For the correct operation of over-speed protection, the following hints must be considered:

- safe values for the detention are between 102% and 105% of difference in the rated reduction relation;

- if mechanical discontinuity occurs, drive must be immediately powered-off and restart must be blocked. Also, again, the operator should be advised;

- this protection only works efficiently when associated with a safety brake placed at the low speed side of the hoisting mechanism.

Due to the same reasons explained for over-speed detection, the mechanical discontinuity detection can only be a passive system and must start an automatic action. This protection detects breakings in the driving train like coupling disruption, brake failure and gearbox internal disconnection.

Motion incoherence detection (MID)

This protection works to prevent an unexpected movement in the hoisting mechanism. By comparing the actual direction of the movement with the order generated by the operator, it detects a wrong response to the command and acts to power-off the drive and to advise the operator. By specifying the MDD encoder for drum speed measurement with A and B channels, the direction of movement can be easily achieved by using simple logic detection circuit.

Low speed feedback (LSF)

As already explained, OSD, MDD and MID are important techniques to prevent and/or avoid load fall. For those purposes some dedicated or customised systems that perform all those protections can be found by crane designers. Anyway, instead of those existing systems, OSD, MDD and MID can be easily implemented by connecting the encoders to a PLC. Software can be easily developed by skilled people. But if the economical aspects can affect the decision to increase the hoisting safety, the choice can lead to a new, cost effective and creative solution: low speed feedback (LSF).

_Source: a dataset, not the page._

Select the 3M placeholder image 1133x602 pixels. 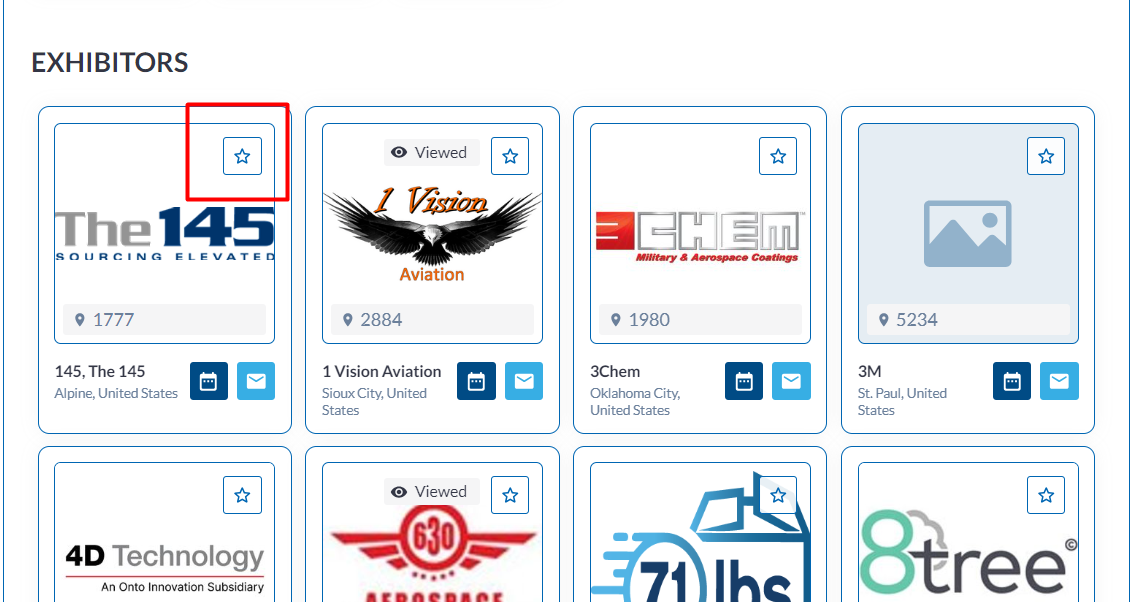pyautogui.click(x=968, y=233)
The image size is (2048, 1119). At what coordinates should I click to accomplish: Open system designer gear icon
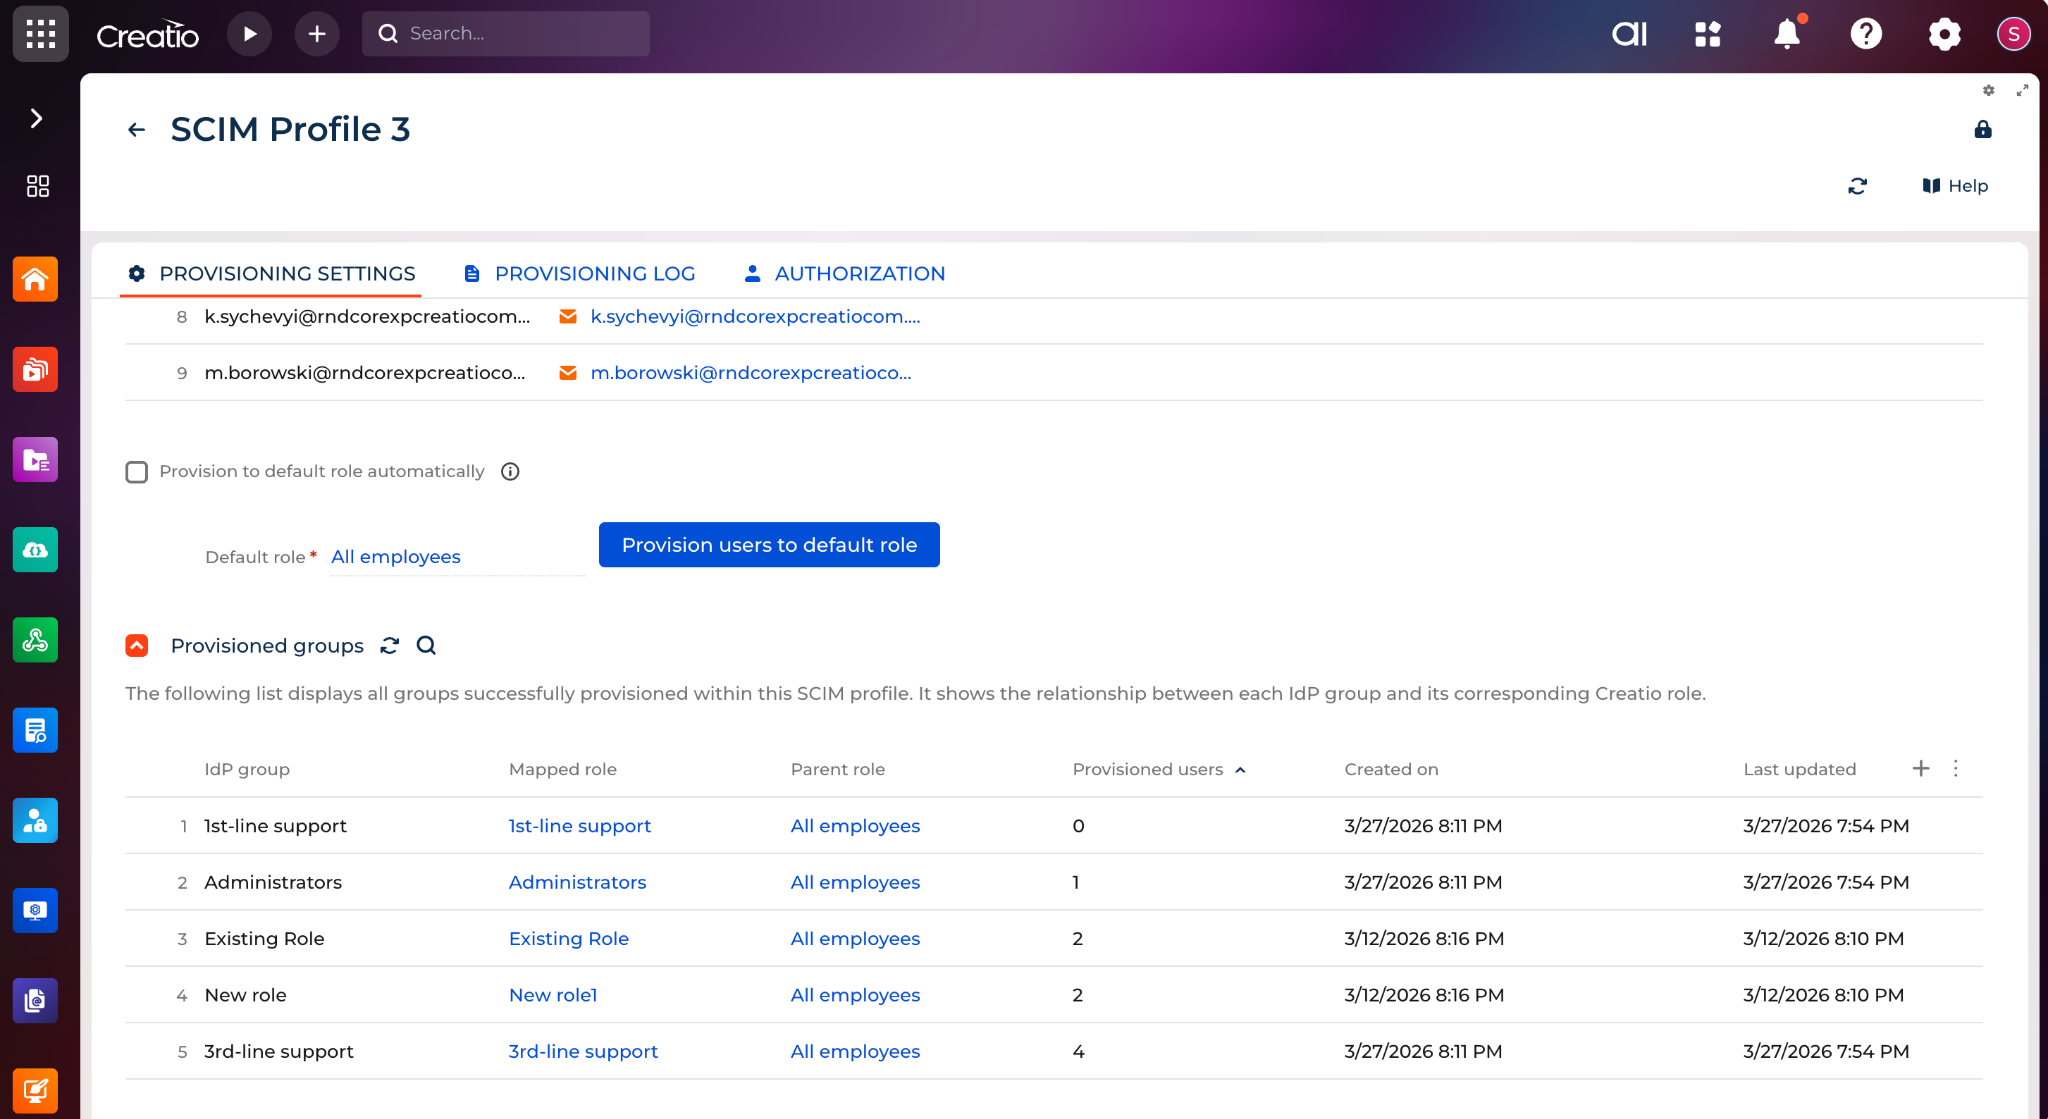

This interesting philosophy starts ‘deceiving the inverter’ by simply replacing, from the motor to the drum, the measuring point for speed feedback. Through a decent parameterisation the inverter will effectively perform OSD, MDD and MID protections. The LSF uses no PLC, no software and no other additional components than the following:

- one high resolution (HR) incremental encoder; and

- one encoder input module (EIM), normally supplied as an accessory for the inverter.

Some models of inverter are already supplied with the EIM; consult your inverter manual.

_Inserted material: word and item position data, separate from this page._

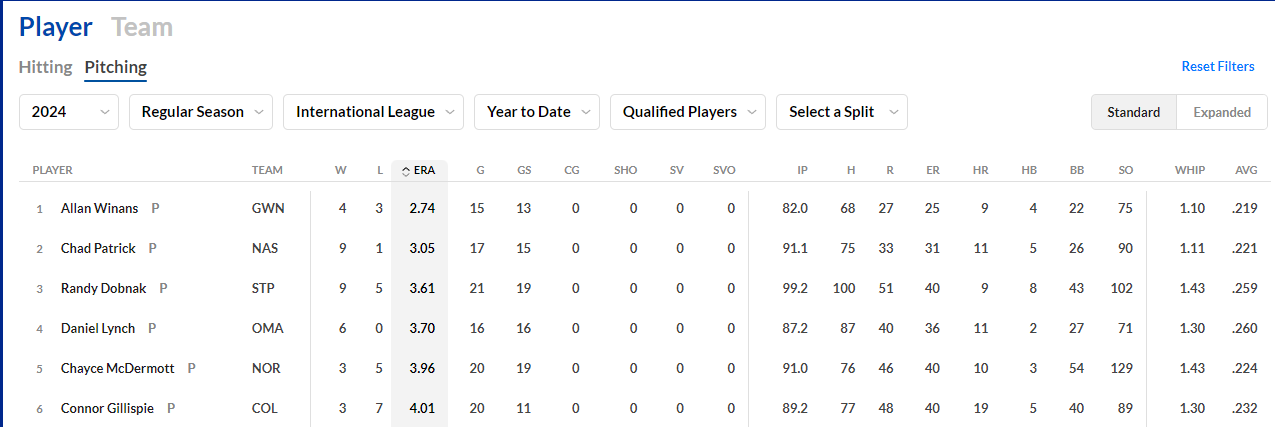This screenshot has height=427, width=1275.
Task: Open the 2024 year dropdown
Action: tap(69, 112)
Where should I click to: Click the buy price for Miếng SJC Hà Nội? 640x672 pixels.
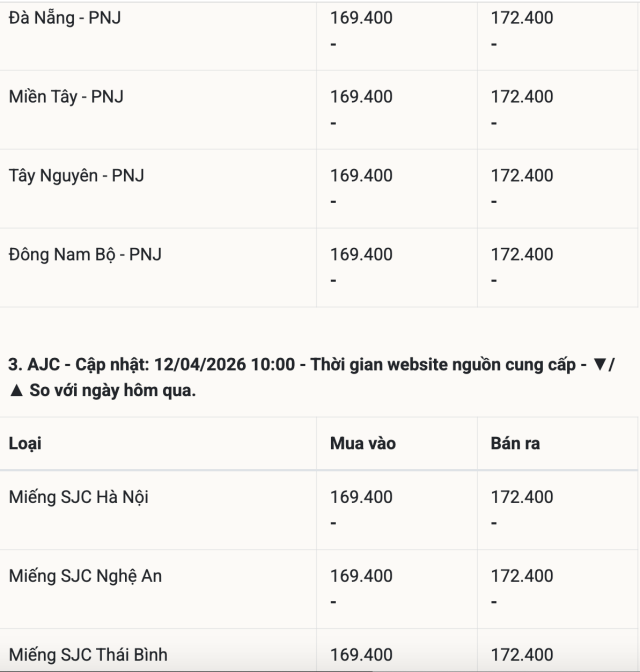(361, 497)
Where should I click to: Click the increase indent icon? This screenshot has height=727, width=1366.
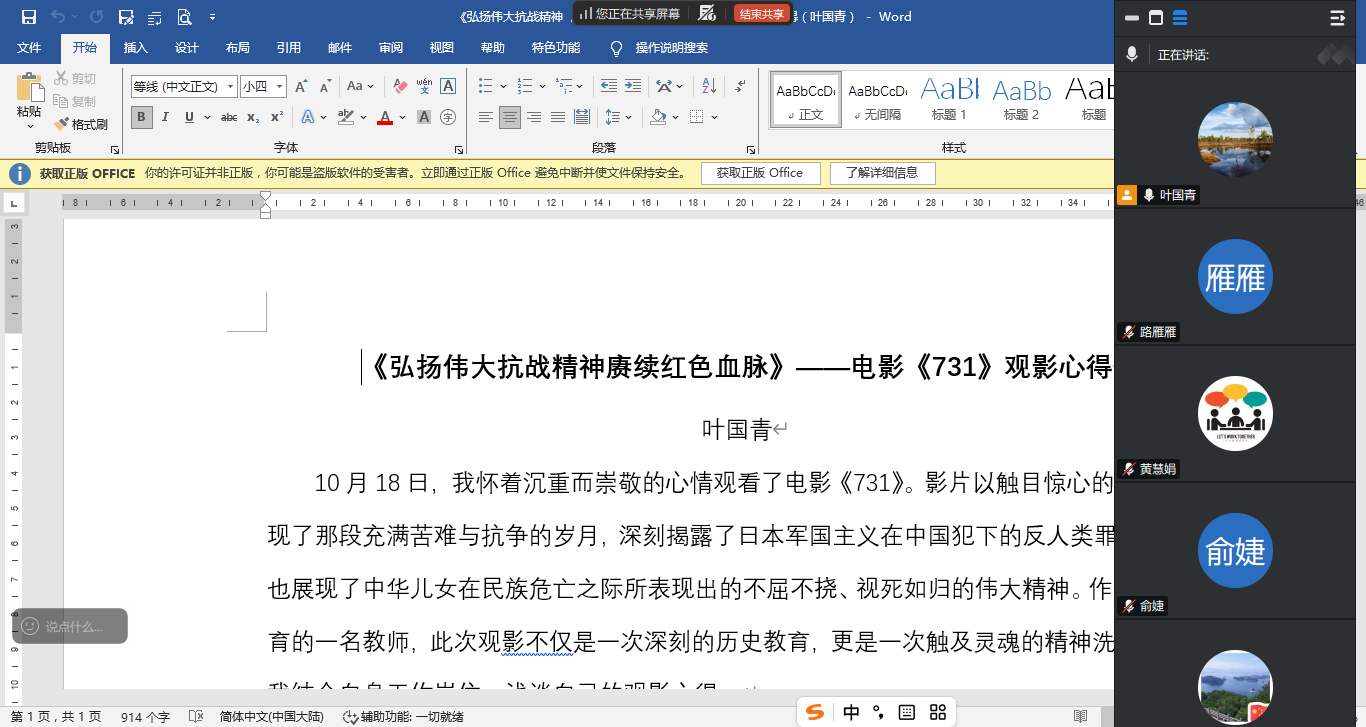coord(632,86)
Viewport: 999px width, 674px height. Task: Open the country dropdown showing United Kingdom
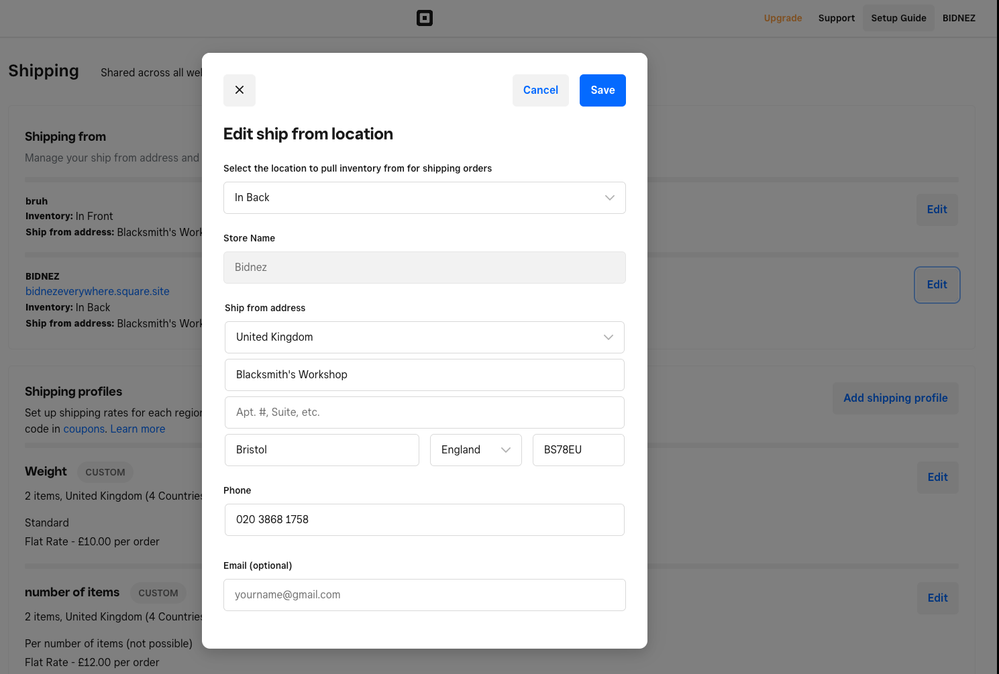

Encoder resolution must be in such a range that permits, at least, to maintain the control accuracy. The new generation of interpolated optical encoders are able for this task because they can reach high numbers of counts per revolution (CPR).

Models like the Allied Motion CP-850-HHC can reach 1,250,000 CPR in a maximum frequency of 2MHz, in a quadrature signal (A and B channels). The CPR to be declared to the inverter will result in the encoder CPR divided by the denominator of the reduction relation. For instance, if the original motor encoder is an 1024 CPR and the reduction relation is 1:234, the nearest standardised HR encoder will be that of 256,000 CPR. That is because 256,000 divided by 234 results in 1094, so the control accuracy is a little bit improved.

Back to the inverter, it follows an example of parameterisation for a generic equipment.

Conclusion

LSF philosophy can be freely modified and adapted to the conditions both of new and existing equipment. If the idea is to use a sensorless control mode (seems to be the current trend), simply by changing to LSF the drive is improved in accuracy (SLVC to FVC with PG) and effective protection resources. Think about it before planning your next crane.